Ungarns dynamischer Regierungschef Orbán ist - nicht zuletzt dank Springer - in eine prekäre, jedenfalls aber seltsame Situation geraten: Jene Medien, von denen er normalerweise eine wohlwollende, zumindest aber unvoreingenommene Schreibweise über seine nicht-linke Koalition erwarten dürfte, bekämpfen seinen Kurs mit Klauen und Zähnen. Auf dem Mediensektor könnte für Orbán also zutreffen, was seinerzeit schon über die der Linken gleichfalls nicht genehme ÖVP/FPÖ-Koalition in Österreich gesagt wurde: „Er ist zwar an der Regierung, aber nicht an der Macht“ - weil die publizistische und mediale Macht sich in den Händen seiner Gegner befindet.

Der Machtfaktor „Axel Springer“ jedenfalls kommt in Ungarn den Linken - vor allem den „gewendeten“ Sozialisten (MSZP) - zugute, die in den AS-M-Zeitungen ihnen nahestehende Genossen - teilweise noch aus der Zeit des „Gulasch-Kommunismus“ - sitzen haben. Diese Kader haben sich darauf spezialisiert, in den Regional- und Provinzzeitungen eine Stimme des Pessimismus und Nihilismus zu verbreiten. Da ist, wenn über die Regierung berichtet oder kommentiert wird, von „vollendeter Schande“ die Rede. In Kommentaren wird vor einer „neuen Diktatur“ - natürlich von rechts - gewarnt. Die Republik Ungarn wird als „Staat der Gewalt“ bezeichnet. Während Auftritte und Reden linker Oppositionspolitiker extensiv zitiert werden, fertigt man - so heißt es im Bericht der „Kontrollgruppe“ - Regierungspolitiker allenfalls mit kurzen Meldungen ab. „Die Kommunisten waren schon immer Meister der Desinformation und der raffinierten Meinungsmanipulation, man denke nur an die Friedensbewegung - oder an die seinerzeitige linke Anti-Springer-Kampagne in der Bundesrepublik“, meinte ein Kenner der ungarischen und deutschen Verhältnisse zum Problem der AS-M-Zeitungen.
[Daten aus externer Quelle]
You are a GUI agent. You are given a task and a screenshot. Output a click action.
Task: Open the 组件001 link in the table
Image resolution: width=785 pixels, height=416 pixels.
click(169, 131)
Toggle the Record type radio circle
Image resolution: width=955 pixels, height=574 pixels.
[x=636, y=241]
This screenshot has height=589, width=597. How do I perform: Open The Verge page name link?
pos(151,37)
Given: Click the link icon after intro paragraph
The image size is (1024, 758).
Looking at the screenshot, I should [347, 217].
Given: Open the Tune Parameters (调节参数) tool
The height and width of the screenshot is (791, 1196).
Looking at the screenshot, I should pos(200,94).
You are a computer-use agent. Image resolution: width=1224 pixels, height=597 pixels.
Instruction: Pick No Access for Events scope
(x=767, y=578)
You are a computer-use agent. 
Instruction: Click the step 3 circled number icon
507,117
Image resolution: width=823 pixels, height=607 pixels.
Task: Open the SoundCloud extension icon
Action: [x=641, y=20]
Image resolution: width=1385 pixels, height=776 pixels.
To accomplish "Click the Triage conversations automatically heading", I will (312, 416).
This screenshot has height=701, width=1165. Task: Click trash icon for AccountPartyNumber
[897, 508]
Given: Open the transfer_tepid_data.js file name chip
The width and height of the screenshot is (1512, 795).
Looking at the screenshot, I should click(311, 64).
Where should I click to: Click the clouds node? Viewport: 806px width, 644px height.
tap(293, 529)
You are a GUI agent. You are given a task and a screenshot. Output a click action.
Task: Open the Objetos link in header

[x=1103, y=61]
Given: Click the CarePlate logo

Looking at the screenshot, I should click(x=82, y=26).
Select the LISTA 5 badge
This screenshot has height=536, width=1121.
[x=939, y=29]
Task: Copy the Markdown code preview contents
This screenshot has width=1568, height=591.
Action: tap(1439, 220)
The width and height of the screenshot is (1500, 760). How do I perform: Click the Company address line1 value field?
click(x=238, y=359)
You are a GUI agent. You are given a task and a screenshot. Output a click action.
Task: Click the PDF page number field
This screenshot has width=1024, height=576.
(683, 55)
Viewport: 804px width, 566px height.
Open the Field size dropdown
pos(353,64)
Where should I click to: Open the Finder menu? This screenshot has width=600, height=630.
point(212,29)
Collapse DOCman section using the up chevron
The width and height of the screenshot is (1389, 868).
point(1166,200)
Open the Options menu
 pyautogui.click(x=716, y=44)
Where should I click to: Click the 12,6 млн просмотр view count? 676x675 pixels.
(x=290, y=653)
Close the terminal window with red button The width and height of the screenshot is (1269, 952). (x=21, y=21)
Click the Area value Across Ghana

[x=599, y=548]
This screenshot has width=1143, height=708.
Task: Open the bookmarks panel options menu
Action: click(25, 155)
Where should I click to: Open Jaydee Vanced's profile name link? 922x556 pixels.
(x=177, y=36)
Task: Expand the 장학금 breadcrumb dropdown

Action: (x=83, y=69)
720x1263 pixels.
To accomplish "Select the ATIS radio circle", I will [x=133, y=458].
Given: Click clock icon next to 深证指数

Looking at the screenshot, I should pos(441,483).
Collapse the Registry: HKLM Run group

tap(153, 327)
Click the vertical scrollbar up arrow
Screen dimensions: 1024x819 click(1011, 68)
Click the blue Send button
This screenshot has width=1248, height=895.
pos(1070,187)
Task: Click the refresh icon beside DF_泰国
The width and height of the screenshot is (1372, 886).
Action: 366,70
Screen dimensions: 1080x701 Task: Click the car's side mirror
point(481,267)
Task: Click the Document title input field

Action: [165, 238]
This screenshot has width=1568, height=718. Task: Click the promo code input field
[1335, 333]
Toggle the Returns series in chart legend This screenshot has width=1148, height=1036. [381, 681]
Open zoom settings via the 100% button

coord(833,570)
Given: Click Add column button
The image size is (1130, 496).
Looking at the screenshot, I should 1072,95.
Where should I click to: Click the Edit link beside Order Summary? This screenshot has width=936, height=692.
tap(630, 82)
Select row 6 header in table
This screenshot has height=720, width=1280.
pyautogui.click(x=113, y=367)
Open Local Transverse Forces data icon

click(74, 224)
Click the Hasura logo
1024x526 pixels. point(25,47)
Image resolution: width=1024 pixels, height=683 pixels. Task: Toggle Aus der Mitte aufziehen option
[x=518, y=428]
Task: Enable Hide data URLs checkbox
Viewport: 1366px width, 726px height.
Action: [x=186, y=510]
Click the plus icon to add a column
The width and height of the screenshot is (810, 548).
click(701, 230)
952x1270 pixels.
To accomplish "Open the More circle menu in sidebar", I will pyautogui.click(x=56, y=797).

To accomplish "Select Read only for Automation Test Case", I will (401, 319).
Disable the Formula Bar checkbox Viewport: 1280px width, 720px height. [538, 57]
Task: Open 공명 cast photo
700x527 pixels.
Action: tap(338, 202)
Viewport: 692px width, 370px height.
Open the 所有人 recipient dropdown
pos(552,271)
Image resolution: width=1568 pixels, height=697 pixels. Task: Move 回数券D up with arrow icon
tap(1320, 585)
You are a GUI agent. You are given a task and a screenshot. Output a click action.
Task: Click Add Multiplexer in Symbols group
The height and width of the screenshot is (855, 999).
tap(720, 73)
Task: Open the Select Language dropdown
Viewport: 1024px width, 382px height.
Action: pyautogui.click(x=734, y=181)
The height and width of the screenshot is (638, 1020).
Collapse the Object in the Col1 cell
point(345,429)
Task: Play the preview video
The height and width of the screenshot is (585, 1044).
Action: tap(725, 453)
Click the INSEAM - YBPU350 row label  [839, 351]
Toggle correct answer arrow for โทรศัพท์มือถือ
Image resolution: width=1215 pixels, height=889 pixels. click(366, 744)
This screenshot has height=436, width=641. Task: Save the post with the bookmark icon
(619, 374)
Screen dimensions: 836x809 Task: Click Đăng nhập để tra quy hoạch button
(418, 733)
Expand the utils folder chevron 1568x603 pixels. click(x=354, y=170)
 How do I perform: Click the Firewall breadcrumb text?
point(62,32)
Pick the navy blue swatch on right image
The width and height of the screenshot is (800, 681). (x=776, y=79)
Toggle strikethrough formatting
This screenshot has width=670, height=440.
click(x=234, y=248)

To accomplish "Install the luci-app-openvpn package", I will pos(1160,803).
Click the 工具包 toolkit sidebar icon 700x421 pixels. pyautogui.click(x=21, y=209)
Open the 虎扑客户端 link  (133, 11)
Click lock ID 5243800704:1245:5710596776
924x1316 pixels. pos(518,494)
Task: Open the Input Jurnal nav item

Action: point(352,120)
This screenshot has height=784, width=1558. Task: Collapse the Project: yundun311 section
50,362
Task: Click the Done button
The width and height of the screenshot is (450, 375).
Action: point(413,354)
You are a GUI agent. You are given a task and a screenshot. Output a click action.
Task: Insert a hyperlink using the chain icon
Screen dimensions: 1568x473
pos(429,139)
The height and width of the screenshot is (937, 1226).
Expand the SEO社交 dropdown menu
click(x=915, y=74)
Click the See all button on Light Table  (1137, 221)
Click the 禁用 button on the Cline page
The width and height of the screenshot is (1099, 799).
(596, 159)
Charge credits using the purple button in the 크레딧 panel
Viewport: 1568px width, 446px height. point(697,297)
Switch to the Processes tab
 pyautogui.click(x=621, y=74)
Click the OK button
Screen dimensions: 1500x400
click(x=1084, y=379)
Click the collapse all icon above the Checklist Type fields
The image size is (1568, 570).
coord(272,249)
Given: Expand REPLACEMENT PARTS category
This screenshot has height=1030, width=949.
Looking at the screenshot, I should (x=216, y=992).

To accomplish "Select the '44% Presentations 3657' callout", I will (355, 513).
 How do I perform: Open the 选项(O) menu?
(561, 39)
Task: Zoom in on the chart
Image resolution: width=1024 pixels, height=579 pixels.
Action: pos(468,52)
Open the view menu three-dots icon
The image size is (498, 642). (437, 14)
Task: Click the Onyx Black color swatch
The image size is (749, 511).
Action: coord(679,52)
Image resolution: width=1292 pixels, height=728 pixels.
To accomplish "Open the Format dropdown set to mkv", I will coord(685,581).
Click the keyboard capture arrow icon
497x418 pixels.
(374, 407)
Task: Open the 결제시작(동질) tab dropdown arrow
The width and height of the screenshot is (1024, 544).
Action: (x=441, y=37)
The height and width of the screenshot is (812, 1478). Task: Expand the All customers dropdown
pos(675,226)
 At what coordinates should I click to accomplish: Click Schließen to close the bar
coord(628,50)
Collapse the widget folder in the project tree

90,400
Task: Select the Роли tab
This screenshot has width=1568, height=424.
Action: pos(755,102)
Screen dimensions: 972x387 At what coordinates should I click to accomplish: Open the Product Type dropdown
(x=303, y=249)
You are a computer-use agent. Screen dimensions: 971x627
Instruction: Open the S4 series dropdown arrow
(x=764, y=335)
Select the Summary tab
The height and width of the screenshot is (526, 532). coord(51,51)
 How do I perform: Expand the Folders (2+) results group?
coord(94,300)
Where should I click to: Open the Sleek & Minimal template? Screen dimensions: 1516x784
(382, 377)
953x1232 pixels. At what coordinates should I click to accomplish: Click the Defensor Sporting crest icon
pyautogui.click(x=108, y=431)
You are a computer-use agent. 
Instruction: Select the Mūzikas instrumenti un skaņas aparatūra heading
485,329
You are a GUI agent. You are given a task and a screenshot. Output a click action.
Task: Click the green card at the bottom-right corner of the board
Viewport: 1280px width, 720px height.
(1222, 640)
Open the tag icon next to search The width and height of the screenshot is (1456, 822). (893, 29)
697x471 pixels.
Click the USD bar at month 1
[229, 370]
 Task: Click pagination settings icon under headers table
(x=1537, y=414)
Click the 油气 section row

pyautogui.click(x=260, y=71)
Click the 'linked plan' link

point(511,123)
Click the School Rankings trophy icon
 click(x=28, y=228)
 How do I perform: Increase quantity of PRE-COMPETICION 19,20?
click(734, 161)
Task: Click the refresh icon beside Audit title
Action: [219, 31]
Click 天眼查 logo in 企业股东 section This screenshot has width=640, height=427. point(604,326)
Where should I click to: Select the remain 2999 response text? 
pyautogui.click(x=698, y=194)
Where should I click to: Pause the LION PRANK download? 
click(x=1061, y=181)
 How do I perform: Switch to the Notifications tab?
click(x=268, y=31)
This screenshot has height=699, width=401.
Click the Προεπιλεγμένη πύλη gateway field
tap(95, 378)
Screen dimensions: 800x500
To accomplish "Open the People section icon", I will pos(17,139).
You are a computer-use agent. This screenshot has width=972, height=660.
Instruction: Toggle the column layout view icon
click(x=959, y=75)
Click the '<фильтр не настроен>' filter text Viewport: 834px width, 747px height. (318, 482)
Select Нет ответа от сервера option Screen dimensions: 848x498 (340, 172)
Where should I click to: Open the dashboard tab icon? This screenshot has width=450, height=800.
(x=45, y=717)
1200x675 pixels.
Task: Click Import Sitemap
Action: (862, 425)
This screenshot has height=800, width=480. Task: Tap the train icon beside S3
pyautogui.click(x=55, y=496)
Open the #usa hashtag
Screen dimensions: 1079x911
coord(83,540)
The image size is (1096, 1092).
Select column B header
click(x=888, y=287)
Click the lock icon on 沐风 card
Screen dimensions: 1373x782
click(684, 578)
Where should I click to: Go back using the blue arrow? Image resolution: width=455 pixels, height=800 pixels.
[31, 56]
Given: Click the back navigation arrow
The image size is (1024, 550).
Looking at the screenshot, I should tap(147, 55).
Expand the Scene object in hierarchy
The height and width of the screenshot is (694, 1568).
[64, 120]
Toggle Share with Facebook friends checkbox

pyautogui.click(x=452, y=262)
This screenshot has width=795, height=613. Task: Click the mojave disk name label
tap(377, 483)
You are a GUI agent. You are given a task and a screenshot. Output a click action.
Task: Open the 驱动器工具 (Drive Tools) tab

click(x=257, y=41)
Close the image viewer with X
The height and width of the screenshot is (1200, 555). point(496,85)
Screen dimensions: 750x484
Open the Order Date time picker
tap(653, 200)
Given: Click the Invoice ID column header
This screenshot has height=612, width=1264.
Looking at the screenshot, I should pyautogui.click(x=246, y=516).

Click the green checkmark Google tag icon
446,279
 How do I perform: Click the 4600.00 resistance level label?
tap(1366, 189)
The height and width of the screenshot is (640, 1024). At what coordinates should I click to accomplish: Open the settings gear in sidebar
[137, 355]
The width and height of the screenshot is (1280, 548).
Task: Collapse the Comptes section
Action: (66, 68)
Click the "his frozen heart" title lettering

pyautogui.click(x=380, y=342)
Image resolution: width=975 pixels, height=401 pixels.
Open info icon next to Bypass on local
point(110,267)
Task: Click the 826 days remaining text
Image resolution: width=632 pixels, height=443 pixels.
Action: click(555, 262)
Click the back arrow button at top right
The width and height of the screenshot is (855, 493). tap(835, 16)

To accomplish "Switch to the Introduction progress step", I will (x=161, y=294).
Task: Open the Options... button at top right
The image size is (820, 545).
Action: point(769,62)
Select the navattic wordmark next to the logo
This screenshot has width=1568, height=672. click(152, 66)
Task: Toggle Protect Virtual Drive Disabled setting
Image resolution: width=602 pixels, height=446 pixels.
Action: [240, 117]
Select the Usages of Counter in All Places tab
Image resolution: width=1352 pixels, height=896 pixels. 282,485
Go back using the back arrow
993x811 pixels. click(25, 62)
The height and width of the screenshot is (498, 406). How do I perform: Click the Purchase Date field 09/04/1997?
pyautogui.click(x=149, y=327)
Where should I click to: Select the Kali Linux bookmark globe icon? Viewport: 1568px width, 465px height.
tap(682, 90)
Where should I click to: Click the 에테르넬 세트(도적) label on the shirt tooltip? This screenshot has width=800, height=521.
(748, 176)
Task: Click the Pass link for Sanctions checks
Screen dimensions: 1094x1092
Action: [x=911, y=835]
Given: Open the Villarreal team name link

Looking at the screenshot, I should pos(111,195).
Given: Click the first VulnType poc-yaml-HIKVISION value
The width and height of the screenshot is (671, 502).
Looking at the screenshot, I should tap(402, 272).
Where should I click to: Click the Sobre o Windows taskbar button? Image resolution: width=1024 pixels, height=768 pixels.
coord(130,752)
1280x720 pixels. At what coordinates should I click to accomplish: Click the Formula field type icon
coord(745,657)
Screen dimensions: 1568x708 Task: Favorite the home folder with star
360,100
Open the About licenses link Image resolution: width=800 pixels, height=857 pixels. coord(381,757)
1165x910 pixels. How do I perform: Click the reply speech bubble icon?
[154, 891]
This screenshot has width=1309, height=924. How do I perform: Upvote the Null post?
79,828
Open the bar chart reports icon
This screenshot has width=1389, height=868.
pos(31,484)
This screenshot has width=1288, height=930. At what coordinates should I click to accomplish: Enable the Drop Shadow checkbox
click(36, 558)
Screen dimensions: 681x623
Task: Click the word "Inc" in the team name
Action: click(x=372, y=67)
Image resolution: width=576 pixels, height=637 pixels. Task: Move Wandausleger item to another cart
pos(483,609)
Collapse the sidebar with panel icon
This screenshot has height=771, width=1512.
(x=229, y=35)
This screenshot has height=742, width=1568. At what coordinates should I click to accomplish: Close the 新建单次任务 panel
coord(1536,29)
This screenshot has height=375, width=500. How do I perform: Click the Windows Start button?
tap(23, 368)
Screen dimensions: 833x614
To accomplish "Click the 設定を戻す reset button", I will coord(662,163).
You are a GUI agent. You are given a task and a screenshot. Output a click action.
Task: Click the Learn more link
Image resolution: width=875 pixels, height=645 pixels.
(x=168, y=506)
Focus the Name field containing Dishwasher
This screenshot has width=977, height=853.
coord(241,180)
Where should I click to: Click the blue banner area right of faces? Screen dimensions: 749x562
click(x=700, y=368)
So kommt die „Kontrollgruppe“ zu einem bedrückenden Ergebnis: Siebzig Prozent der Kommentare in den Springer-Zeitungen Ungarns seien gegen die gegenwärtige bürgerliche Regierung in Budapest gerichtet. Um nur eines unter vielen angeführten Beispielen zu zitieren: In der westungarischen AS-M-Zeitung Új Dunántúli Napló (Neues Tageblatt Transdanubiens) sei das Verhältnis ausgesprochen regierungsfeindlicher gegenüber einigermaßen „neutraler“ Berichte neun zu eins! Angesichts der Tatsache, daß die Ungarn am 7. April in einem ersten Wahlgang ein neues Parlament wählen, bliebe die Feststellung: Sollte es in Ungarn demnächst zu einem Machtwechsel kommen, hätten die ungarischen Ableger Axel Springers daran maßgeblichen Anteil.